### [TASK BRIEF]
Search the entries for lines that contain the word "Switch", and report each one found.

### [SUPPLIED MATERIAL]
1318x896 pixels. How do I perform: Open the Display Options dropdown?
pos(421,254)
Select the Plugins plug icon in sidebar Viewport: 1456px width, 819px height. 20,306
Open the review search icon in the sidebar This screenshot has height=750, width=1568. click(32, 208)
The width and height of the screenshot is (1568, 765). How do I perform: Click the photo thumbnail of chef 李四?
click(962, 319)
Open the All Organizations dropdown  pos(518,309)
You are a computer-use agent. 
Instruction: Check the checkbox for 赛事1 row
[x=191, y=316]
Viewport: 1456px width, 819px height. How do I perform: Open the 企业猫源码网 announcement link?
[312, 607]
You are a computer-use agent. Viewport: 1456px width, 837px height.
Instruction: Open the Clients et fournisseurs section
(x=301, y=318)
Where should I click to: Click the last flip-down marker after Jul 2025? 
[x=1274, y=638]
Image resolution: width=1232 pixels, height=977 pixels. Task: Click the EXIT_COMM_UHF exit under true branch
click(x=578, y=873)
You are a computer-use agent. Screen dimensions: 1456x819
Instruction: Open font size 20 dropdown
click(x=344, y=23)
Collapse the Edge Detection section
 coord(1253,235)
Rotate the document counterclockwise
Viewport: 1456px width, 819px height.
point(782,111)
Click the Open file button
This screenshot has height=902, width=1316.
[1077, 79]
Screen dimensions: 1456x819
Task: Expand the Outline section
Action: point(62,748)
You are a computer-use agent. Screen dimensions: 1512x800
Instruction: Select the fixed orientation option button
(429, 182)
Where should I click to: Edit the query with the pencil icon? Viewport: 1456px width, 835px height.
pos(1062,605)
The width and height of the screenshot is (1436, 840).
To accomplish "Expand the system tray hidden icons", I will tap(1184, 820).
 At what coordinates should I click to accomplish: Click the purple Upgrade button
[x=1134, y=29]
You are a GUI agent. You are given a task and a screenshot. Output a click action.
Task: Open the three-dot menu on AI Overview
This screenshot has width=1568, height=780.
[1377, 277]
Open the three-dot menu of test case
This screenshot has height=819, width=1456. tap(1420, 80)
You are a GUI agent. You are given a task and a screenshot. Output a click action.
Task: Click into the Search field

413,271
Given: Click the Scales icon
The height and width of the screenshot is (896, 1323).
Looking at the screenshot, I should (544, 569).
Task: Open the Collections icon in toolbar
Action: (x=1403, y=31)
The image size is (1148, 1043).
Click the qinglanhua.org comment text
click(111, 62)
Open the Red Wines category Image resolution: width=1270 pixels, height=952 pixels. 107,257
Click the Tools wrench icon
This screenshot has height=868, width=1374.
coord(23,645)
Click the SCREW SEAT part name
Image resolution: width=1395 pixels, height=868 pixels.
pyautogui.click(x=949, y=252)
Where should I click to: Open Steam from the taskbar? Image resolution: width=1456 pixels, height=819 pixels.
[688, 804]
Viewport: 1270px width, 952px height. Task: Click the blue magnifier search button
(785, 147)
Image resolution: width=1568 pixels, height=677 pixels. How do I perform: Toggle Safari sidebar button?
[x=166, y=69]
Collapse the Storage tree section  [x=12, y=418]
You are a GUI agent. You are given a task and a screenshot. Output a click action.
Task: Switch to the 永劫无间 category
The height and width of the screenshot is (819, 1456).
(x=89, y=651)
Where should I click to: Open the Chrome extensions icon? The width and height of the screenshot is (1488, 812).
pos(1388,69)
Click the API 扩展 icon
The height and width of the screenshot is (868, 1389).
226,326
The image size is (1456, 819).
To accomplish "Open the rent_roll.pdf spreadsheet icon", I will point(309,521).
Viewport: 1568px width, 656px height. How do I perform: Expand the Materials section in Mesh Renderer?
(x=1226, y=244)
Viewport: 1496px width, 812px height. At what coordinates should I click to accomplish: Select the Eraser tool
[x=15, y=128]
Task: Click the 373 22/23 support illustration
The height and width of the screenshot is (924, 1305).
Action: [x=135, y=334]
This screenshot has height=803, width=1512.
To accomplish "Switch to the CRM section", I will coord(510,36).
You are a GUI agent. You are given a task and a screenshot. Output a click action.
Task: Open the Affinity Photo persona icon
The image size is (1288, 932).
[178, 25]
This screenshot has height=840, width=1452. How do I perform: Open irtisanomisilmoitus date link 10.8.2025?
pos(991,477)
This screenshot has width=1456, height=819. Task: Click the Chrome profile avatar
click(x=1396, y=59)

### [WRITTEN ANSWER]
Task: Switch to the 永劫无间 category
To accomplish "Switch to the CRM section", I will coord(510,36).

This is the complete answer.